Vectorizing with vDSP and vecLib

Introduction

Background

While finishing the work on my Octave Shifter Audio Unit I spent lots of hours using Apple's profiling tool called Shark. During the process I found out that a lot of the code could be optimized using vector operations instead of so-called scalar code.

Vector operations work on large sets of data and offer a way to apply a single transformation on an array or matrix of values. Usually these vector operations get implemented using SIMD hardware instructions. SIMD stands for single instruction, multiple data.

Using SIMD instructions speeds up processing quite a lot compared to plain loops iterating over data. By optimizing my Octave Shifter Audio Unit I gained a lot of valuable experience with Apple's Accelerate and vecLib libraries, both which offer vector operations.

If you're interested in doing image processing or DSP work you'll find the information in this article indispensable for getting awesome performance of your code. Even though the actual code in this article is specifically tailored to use under Mac OS X and Xcode, you'll find that most operating systems and programming environments will offer functions quite like the ones mentioned here.

One thing to mention first is that GCC offers a feature called auto-vectorization which supposedly automatically vectorizes your code, but it doesn't really achieve the amount of speedup you can get by manually implementing vector operations and array alignment.

Adding the Accelerate framework to your project

To be able to use the actual vector operations you should add the Accelerate framework to your Xcode project.

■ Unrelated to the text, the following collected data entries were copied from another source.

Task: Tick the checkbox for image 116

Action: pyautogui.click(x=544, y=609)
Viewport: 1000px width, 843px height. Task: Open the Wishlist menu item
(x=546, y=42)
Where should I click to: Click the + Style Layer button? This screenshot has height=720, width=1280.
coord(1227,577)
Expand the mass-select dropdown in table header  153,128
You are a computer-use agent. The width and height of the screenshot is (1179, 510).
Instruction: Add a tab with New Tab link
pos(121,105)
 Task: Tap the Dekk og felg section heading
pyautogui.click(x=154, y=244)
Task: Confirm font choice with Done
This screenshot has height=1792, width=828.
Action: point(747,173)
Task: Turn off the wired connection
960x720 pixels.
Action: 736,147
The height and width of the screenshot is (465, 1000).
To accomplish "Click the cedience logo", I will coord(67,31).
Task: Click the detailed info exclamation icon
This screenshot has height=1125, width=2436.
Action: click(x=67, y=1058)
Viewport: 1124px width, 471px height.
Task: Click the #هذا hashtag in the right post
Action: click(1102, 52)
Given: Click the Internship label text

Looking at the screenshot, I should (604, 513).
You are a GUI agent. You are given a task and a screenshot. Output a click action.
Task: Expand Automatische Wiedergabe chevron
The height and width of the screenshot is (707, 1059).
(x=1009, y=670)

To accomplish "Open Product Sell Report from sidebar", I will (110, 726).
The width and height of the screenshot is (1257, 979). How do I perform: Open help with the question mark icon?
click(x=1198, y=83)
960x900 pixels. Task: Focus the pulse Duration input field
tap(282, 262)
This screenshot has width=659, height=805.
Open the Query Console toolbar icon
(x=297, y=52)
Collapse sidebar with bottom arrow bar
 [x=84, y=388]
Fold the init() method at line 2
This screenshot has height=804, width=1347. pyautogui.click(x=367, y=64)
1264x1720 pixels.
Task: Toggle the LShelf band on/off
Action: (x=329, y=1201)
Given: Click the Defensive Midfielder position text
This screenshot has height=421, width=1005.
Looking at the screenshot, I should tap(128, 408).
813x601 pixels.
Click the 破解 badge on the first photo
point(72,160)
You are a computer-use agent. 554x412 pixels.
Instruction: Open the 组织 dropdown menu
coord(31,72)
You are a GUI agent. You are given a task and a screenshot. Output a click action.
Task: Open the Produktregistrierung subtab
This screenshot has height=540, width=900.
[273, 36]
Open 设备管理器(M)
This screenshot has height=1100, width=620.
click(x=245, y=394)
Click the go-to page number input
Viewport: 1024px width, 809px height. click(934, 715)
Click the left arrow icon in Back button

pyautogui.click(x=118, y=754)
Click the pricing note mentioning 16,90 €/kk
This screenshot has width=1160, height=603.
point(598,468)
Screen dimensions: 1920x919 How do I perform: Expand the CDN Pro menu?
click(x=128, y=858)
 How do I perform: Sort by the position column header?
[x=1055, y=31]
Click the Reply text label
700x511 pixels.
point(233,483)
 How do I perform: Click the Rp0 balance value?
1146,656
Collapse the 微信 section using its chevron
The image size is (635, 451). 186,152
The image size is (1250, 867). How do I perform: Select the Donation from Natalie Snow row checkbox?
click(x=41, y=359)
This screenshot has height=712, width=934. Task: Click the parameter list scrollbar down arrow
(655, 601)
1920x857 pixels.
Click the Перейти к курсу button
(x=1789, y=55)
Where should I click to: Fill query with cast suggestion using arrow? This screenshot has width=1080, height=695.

To do this, follow these steps:

Right click on the "External Frameworks and Libraries" folder in the project view
From the popup menu, choose "Add" -> "External frameworks..."
In the file browser, navigate to the "/System/Library/Frameworks" folder on your main hard disk
Double click on the "Accelerate.framework" directory
Confirm the addition by clicking "Add" in the dialog that pops up

With the framework added to your project, you're all set.

Accelerate vDSP Library

Function naming

One of the libraries that comes with the Accelerate framework is called vDSP. This library contains a lot of functions useful in DSP processing, including some exotic ones specifically tailored to sound processing. vDSP works with regular floating point arrays, both single precision floats and doubles.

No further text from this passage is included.